Dear Diary,
To say that today was interesting was an understatement. My mom and dad made me go to that cancer support group... again but I'm glad that I went. My friend, Issac (he has eye cancer.... poor kid) brought a guy with him to the meeting. We bumped into each other before it started. Literally. His name was Augustus Waters and even though I didn't want to admit it, he was really cute. Just as everyone was sitting down, he kept staring at me. I would look away, then look back to stare back into his eyes. He was smiling, finding this staring contest (that I didn't want to be apart of) amusing. At the time, I thought it was for no reason. I thought he was messing with me... but that wasn't the case. He introduced himself to the group, said he's been in remission for the past year and a half. He showed us his prosthetic leg, which was the result of him having osteosarcoma - I think that's how you spell it.
Anyways, after he was done with his little introduction he talked about how he wanted to be remembered after he was gone. He didn't quite get the meaning of oblivion so of course, me being me, I explained it to him. He didn't seem offended after I was done talking, we went back to our staring contest and the rest of the meeting went by in a flash.
Augustus came up to me, as I was waiting for my mom. He was entertained by the fact that the support group was held in the "Heart of Jesus." I, honestly, didn't believe that but that's what Patrick said but who cares?

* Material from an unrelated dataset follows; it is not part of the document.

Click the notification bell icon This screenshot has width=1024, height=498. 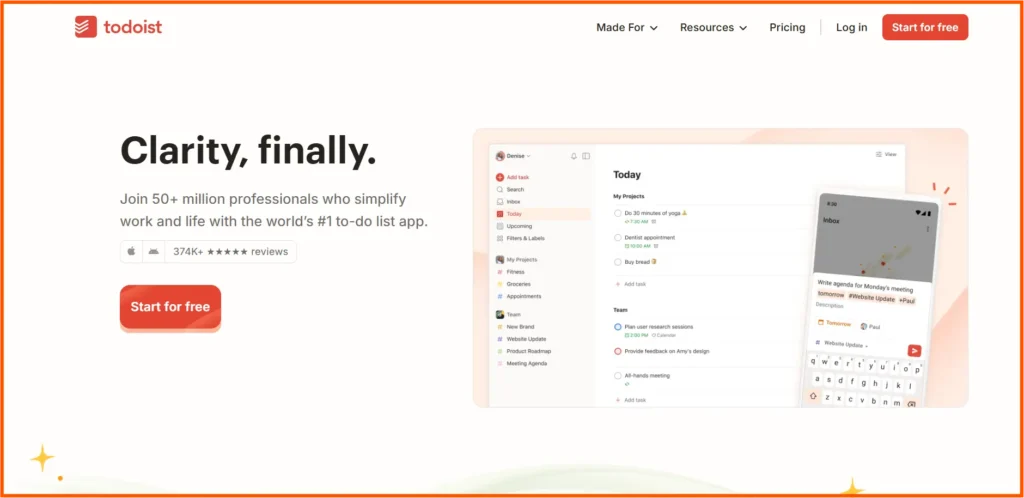point(574,156)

I caught him staring at me again. I asked him why, the one question that has been on my mind since he started that. Augustus told I was beautiful and he likes to stare at beautiful people. What I wanted to say was that he shouldn't do that because it could creep said beautiful people out but I was too flattered to.

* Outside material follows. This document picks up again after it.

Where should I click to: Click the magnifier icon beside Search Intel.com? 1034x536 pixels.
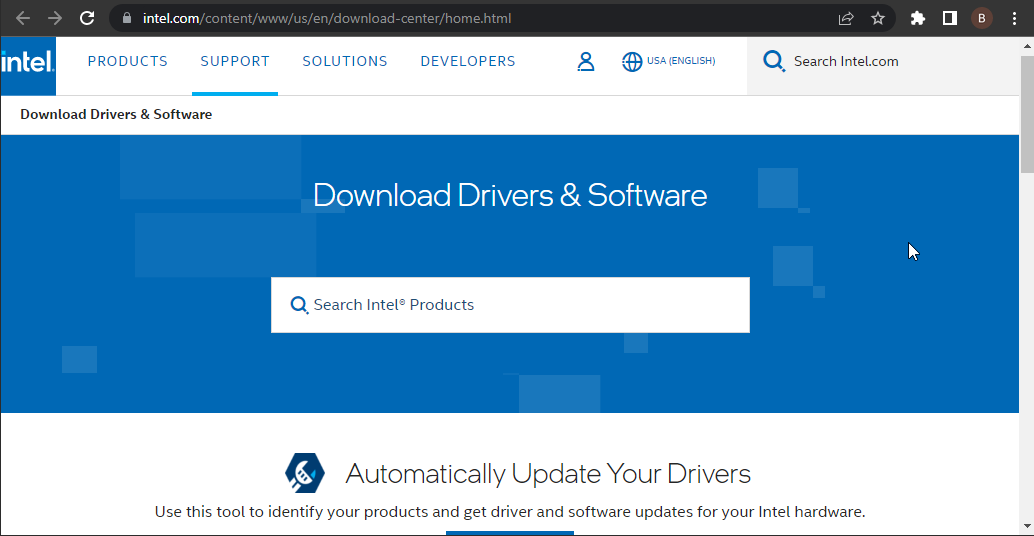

I heard the word always and Issac was still making out with his girlfriend, across the parking lot and saying 'always' back and forth. I probably shouldn't mention the fact that he was grabbing her boob... really really hard, like he was trying to squeeze the life out of it. I didn't understand how she wasn't screaming OW from the pain. I don't know. What I do know is that I wouldn't want someone grabbing my boob like that or at all.
Out of the blue, Augustus Waters invited me to go watch a movie with him. I didn't feel completely comfortable going to anywhere with him. I just met him no a little over an hour ago. For all I know he could be an ax murderer!!!
Just as I was about to think about Augustus' offer, he pulled out a cigarette and stuck it in his mouth, ruining the moment. The fact that even though he had cancer, he was willing to give money to some corporation to basically get cancer again was disgusting to me and I told him that. I didn't understand how he would think smoking was cool. When I was done with my rant, he explained to me that it was just a metaphor. He told me that he never lit one and not giving it the power to kill him.
From the that point out, I risked my life by getting into a car with Augustus, who is a very very very reckless driver. He took me to his house and I met his parents. Instead of watching that movie he promised, we got to know each other. I learned that he was a basketball player who hated basketball. I introduced him to my favorite novel, An Imperial Affliction and he introduced me to Counterinsurgency 2: The Price of Dawn, which is his favorite. So, that was my afternoon adventure and I must say it was the best fun I've had in a long time!